Nu zal ik direct toegeven, dat het vertrek van Silvio Berlusconi ook mij een prettig gevoel gaf. Als de man iets voor elkaar gekregen heeft, dan is het wel te bewijzen dat grote macht over de media in handen van de verkeerde mensen zeer onwenselijk is. Niet, dat dat niet eerder was gedemonstreerd, maar laten we de Godwins er buiten houden, al was het maar omdat het te gemakkelijk is. Berlusconi heeft laten zien, dat dictaturen niet het alleenrecht hebben op mediacratische strapatsen. Ook de politieke correctheid in andere democratische landen heeft een bepaalde eenvormigheid van meningsvorming in de hand gewerkt Blijkbaar is een medialandschap waarin men elkaar niet met scherpe pen bevecht vrijwel per definitie gedoemd te verworden tot een gezapigheid die ongezond is.

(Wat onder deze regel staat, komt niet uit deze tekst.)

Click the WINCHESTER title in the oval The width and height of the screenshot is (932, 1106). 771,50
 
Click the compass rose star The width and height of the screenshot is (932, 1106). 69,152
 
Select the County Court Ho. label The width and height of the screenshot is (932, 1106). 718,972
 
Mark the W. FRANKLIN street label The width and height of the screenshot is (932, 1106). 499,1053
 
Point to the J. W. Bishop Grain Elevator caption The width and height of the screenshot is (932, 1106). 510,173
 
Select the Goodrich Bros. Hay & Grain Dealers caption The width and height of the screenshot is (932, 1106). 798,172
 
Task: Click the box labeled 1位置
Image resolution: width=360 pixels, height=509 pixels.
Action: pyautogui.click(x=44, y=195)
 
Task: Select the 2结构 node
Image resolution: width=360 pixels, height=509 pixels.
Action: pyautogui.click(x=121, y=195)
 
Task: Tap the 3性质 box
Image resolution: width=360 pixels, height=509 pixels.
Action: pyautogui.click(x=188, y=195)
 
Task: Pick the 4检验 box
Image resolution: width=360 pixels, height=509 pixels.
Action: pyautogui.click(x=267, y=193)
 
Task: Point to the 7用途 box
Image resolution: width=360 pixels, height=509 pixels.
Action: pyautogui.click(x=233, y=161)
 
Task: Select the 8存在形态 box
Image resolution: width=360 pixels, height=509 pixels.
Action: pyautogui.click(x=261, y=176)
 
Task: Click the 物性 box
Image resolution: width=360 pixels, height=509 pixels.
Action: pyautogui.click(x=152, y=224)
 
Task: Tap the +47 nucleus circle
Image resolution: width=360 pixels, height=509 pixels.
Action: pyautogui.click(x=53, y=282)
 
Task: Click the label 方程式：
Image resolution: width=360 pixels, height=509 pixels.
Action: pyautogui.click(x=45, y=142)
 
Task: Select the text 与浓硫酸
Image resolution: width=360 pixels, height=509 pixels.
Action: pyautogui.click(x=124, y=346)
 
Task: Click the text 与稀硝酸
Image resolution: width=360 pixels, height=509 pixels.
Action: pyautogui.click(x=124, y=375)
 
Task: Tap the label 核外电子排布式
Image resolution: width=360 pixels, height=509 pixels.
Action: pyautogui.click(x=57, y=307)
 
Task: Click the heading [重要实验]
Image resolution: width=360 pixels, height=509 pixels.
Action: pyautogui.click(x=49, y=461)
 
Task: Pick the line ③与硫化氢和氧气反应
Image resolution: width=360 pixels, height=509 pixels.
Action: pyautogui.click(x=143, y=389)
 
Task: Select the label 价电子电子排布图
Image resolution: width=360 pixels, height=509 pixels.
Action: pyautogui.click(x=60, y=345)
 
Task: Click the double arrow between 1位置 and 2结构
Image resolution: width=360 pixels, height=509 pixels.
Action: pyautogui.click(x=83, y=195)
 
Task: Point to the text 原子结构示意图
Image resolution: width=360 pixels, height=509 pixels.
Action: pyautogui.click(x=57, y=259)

Het vertrek van Papandrepou was nog curieuzer. Beducht voor zijn plek in de geschiedenisboekjes, en een opstand van parlemtariërs binnen zijn eigen partij, kondigde deze man een referendum aan, waarvan je op je vingers kon natellen, dat het resultaat niemand gelukkig zou maken. Prompt werd hij zo ongeveer door zijn EU collega-leiders afgezet, en vervangen door een groepje technocraten onder leiding van de meest kleurloze deskundige die Griekenland beschikbaar had.
Is dit alles nu een aanslag op de democratie, of is er iets anders aan de hand?

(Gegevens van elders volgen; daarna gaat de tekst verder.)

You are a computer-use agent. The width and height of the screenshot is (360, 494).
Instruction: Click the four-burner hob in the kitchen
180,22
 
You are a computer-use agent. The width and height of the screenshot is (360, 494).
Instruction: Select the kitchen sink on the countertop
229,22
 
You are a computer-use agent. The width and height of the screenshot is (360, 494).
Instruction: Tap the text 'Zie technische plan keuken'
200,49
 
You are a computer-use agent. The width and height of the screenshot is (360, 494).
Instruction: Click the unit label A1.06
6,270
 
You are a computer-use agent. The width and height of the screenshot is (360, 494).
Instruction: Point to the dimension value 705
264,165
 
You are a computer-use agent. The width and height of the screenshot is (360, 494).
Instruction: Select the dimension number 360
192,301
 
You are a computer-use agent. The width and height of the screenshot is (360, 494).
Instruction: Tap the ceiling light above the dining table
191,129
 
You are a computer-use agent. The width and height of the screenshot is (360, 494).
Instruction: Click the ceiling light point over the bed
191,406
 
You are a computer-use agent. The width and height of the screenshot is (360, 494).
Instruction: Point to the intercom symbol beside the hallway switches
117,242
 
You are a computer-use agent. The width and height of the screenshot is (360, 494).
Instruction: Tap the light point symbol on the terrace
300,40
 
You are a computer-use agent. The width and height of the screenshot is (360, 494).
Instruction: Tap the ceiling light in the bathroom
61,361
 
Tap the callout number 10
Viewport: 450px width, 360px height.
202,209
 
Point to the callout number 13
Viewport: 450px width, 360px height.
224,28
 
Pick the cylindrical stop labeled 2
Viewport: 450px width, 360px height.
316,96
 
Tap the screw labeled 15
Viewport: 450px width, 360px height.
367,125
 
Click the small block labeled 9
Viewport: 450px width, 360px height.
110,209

In eerste aanleg ben je geneigd te denken, dat het bizar is, dat er in tijden van nood veel capabeler mensen aan de regering kunnen komen dan er via een normaal democratisch proces ooit op het pluche waren beland. Het is een pijnlijke constatering, dat democratische besluitvorming blijkbaar altijd wordt uitgevoerd door mensen van het tweede garnituur. Dat vermoeden heb ik vaker zien uiten, maar de erkenning van deze realiteit is desalniettemin schokkend.
Helemaal nieuw is het niet. De oude Romeinen hadden ten tijde van de Republiek (509-31 v. Chr.) het bijzondere ambt van dictator, welk alleen werd vervuld in tijden van grote nood. De benoemde kreeg zes maanden de tijd orde op zaken te stellen, en had daarbij vrijwel absolute macht. Portugal gaf in de Crisisjaren dertig van de 20e eeuw een economieprofessor vrijwel absolute macht. Het was alleen jammer dat Salazar die macht vasthield tot zijn dood een jaar of dertig later. De Portugese economie was er uiteindelijk niet beter van geworden.
Maar, hoor ik voorzichtig opmerken, de Griekse en Italiaanse parlementen controleren uiteindelijk toch nog steeds hun regering? Dat klopt, maar dat maakt de zaak er eigenlijk niet beter op. Het enige dat hier goed aan is, is dat het de moderne realiteit van regeringen aanschouwelijk maakt.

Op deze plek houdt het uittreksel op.